# Proof by induction

A proof by induction is a technique of mathematical proof. It is one of the axioms of Zermelo-Fraenkel set theory, allowing a mathematician to have proofs that proceed in order through all the natural numbers. Proofs by induction are divided into three categories: weak (or classic) induction, strong induction, and transfinite induction. As the names suggest, weak induction proofs require fewer assumptions than strong induction proofs. Sometimes these assumptions are too weak, in which case strong induction is necessary. Transfinite induction involves infinitary mathematics, including the Axiom of Choice. Many mathematicians avoid transfinite induction when possible.

## Contents

### Weak Induction

Hypothesis A is true for 0. Then assume hypothesis A is true for the number n. Prove that it must be true for n+1.

### Strong Induction

Hypothesis A is true for 0. Then assume hypothesis A is true for all the numbers less than n. Prove that it must be true for n.

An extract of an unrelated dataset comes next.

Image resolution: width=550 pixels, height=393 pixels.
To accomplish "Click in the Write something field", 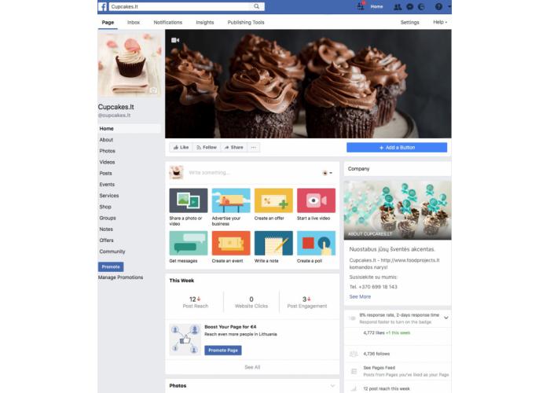I will coord(252,173).
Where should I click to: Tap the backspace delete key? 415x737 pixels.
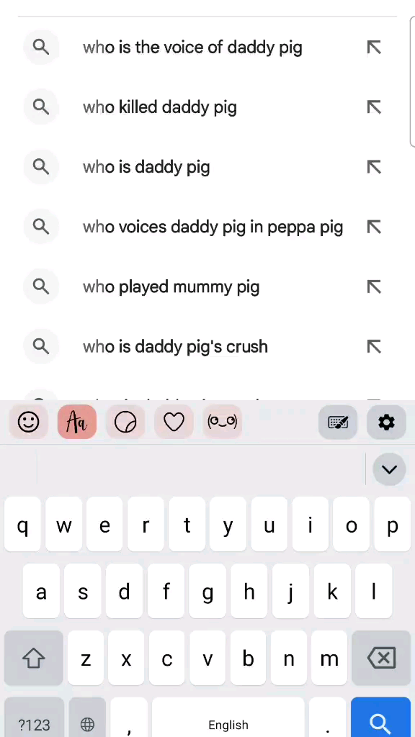[x=380, y=658]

### Technique of Induction

Both Weak and Strong Induction are based on the Peano Axioms, especially the Induction Axiom:
If a set S of numbers contains zero and the successor of every number in S, then S contains every number.
If you want to show that an hypothesis A is true for all Natural Numbers, you look at the set S of all numbers for which the hypothesis is true: you show, that
1. zero is an element of the set S
$0 \in S$
2. with any number n, S contains the successor of n
$n \in S \Rightarrow (n+1) \in S$

By the Induction Axiom, S then includes all Natural Numbers, i.e., the hypothesis A hold for all Natural Numbers. A standard example for this kind of reasoning is the following:
Hypothesis A: For any Natural Number n, the sum of the numbers less or equal to n is $\frac{n(n+1)}{2}$

1. Show: A holds for zero, i.e., zero is in S: That's easy: The sum of all natural numbers less or equal to zero is zero, and this equals $\frac{0(0+1)}{2}$
2. Show: If A holds for n, then A holds for n+1: So, we assume that A is true for n:
(*) $1 + 2 + 3 + ... + n = \frac{n(n+1)}{2}$
We have to show, that then A is true for n+1:
$1 + 2 + 3 + ... + n + (n+1)= \frac{(n+1)((n+1)+1}{2}$
How to do this? For example, the following way, starting with (*):
$1 + 2 + 3 + ... + n = \frac{n(n+1)}{2}\quad |$adding (n+1) on both sides
$\Leftrightarrow$
$1 + 2 + 3 + ... + n + (n+1)= \frac{n(n+1)}{2} + (n+1)\quad|$simplify the right side
$\Leftrightarrow$
$1 + 2 + 3 + ... + n + (n+1)=\frac{n(n+1)}{2} + \frac{2(n+1)}{2}=\frac{n(n+1)+2(n+1)}{2}=\frac{(n+1)(n+2)}{2}$

Now, we're finished: the hypothesis A holds for all the Natural Numbers.

### Transfinite Induction

Assume hypothesis A is true for a finite number n or an infinite cardinal k. Prove it must be true for n+1 (respectively, k+1).